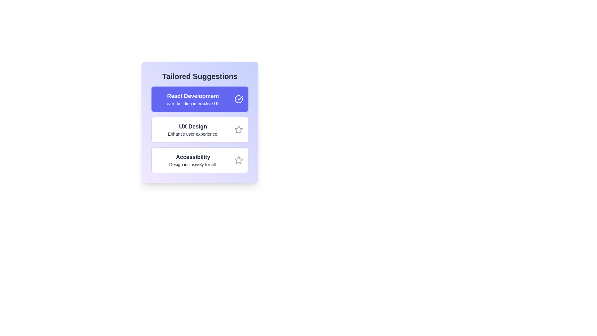 The width and height of the screenshot is (597, 336). What do you see at coordinates (200, 160) in the screenshot?
I see `the suggestion with the title Accessibility` at bounding box center [200, 160].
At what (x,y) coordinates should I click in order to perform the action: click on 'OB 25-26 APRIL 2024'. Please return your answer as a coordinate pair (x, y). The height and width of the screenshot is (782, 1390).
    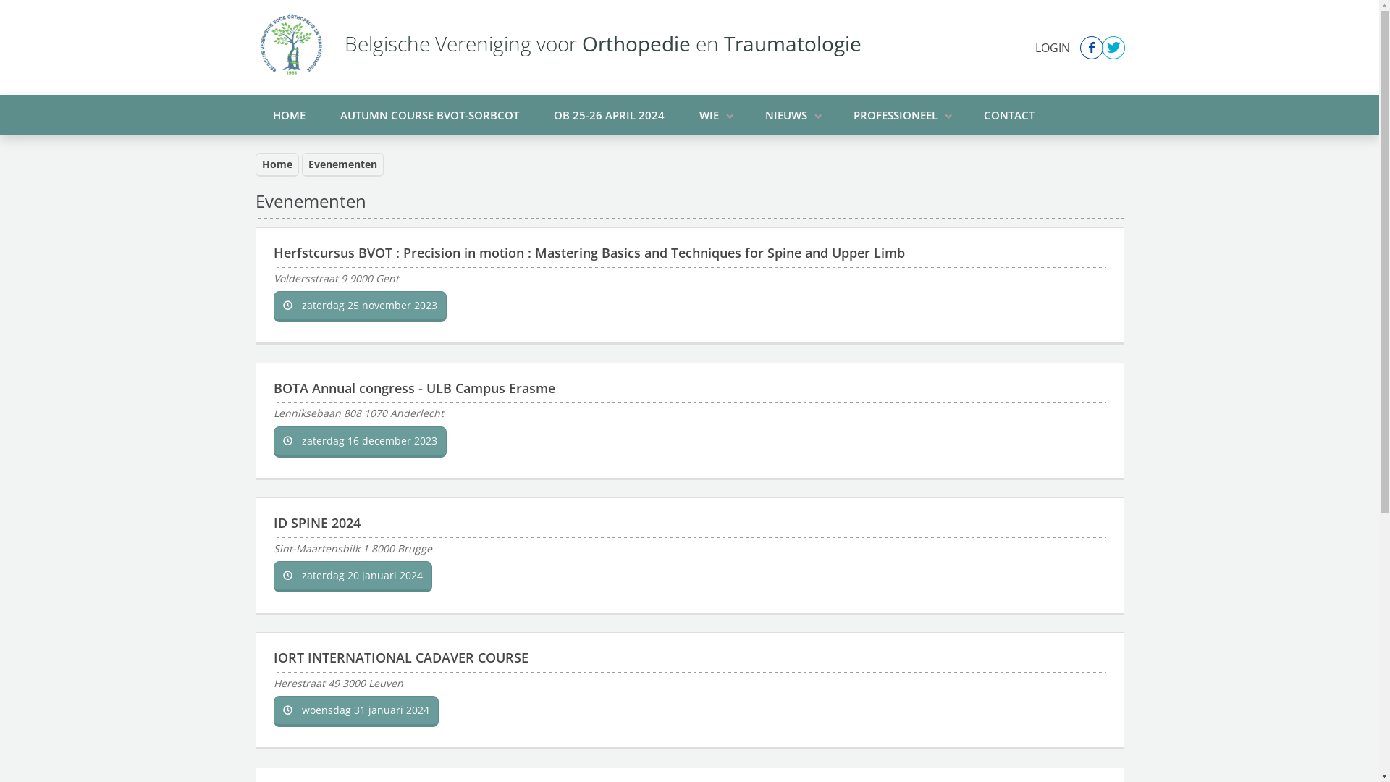
    Looking at the image, I should click on (608, 114).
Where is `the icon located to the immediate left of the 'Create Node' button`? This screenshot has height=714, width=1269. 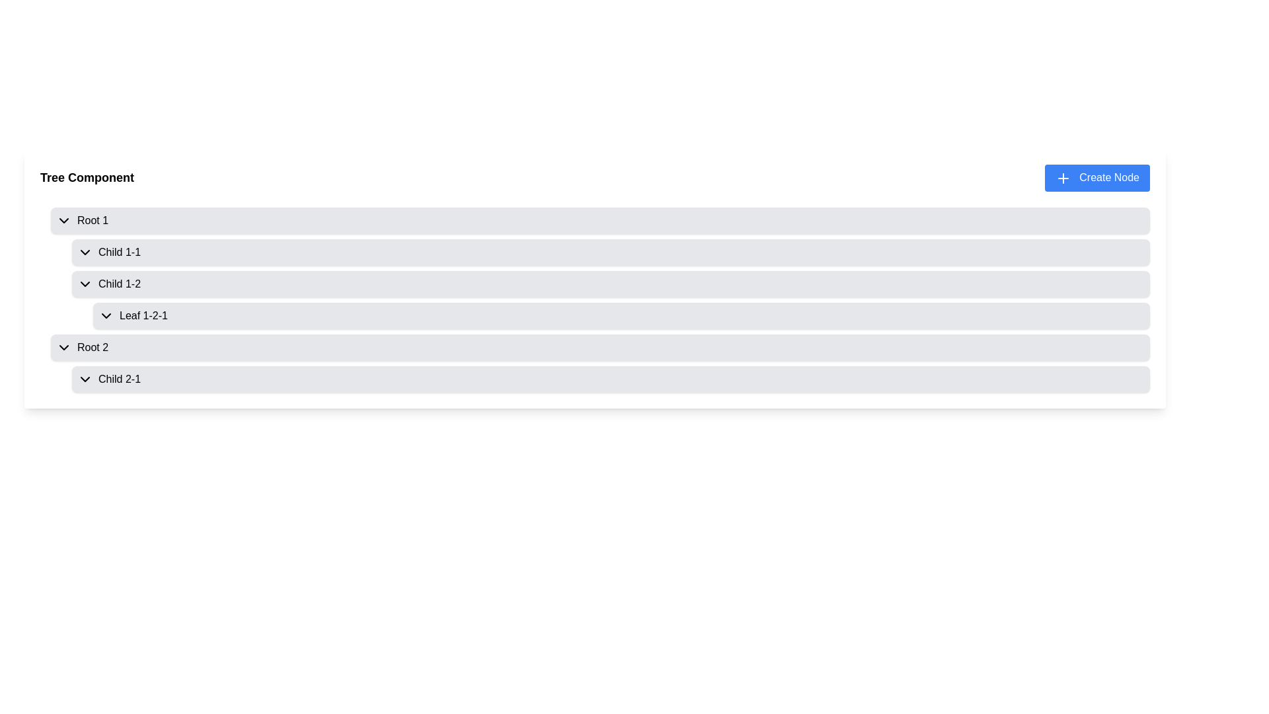 the icon located to the immediate left of the 'Create Node' button is located at coordinates (1063, 177).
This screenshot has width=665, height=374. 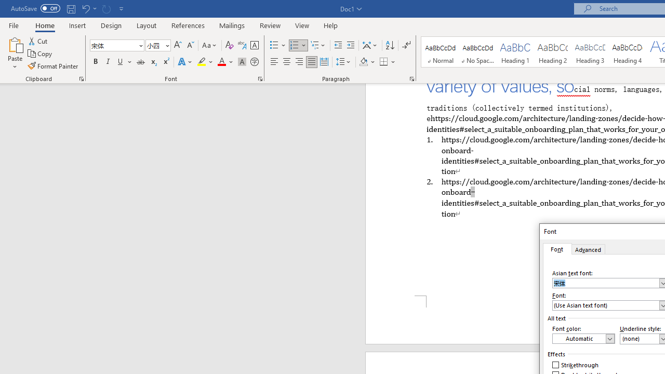 I want to click on 'Font Color', so click(x=225, y=62).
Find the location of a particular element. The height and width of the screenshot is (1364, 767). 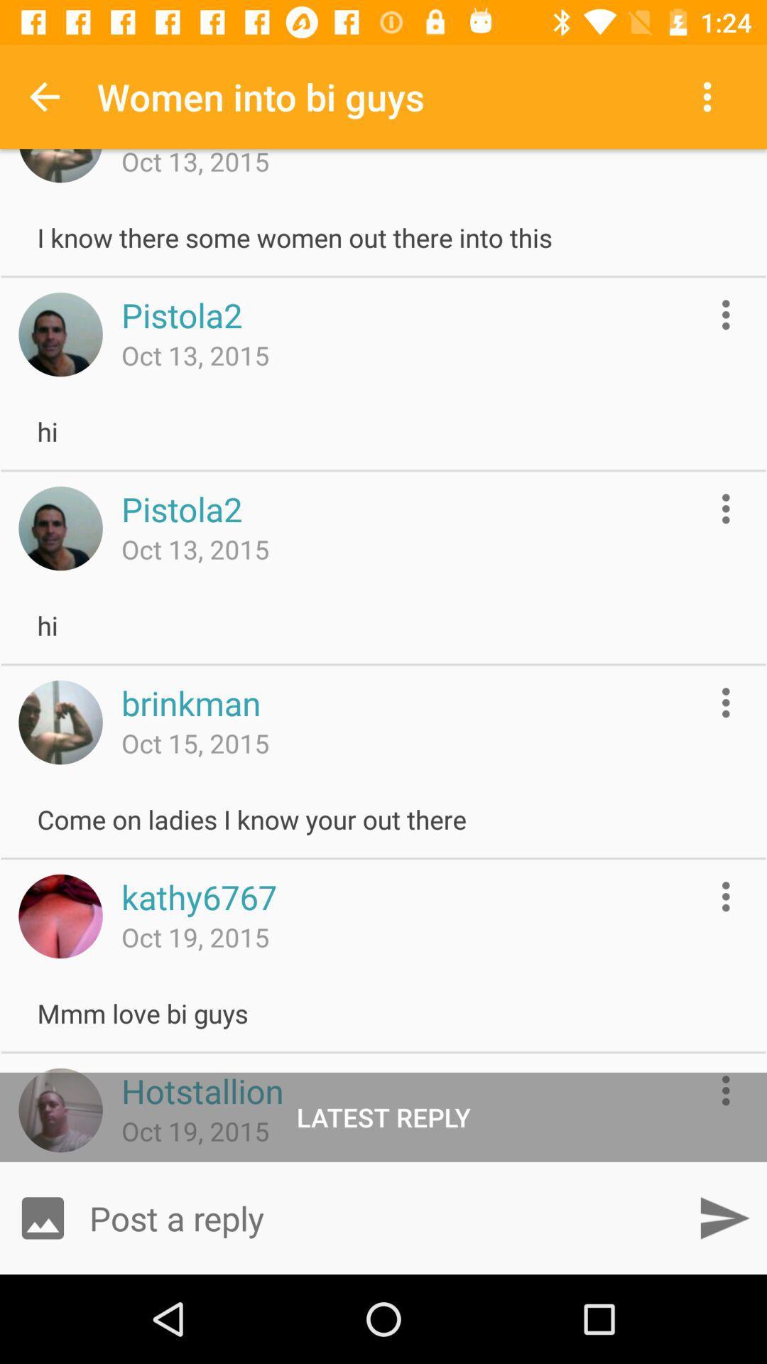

## Given instruction
From the listing above, pick out every line that contains the string "should", and treat uppercase and lowercase letters as distinct.

## Correct output
At what (x,y) coordinates should I click in order to perform the action: click on 'OB 25-26 APRIL 2024'. Please return your answer as a coordinate pair (x, y). The height and width of the screenshot is (782, 1390).
    Looking at the image, I should click on (608, 114).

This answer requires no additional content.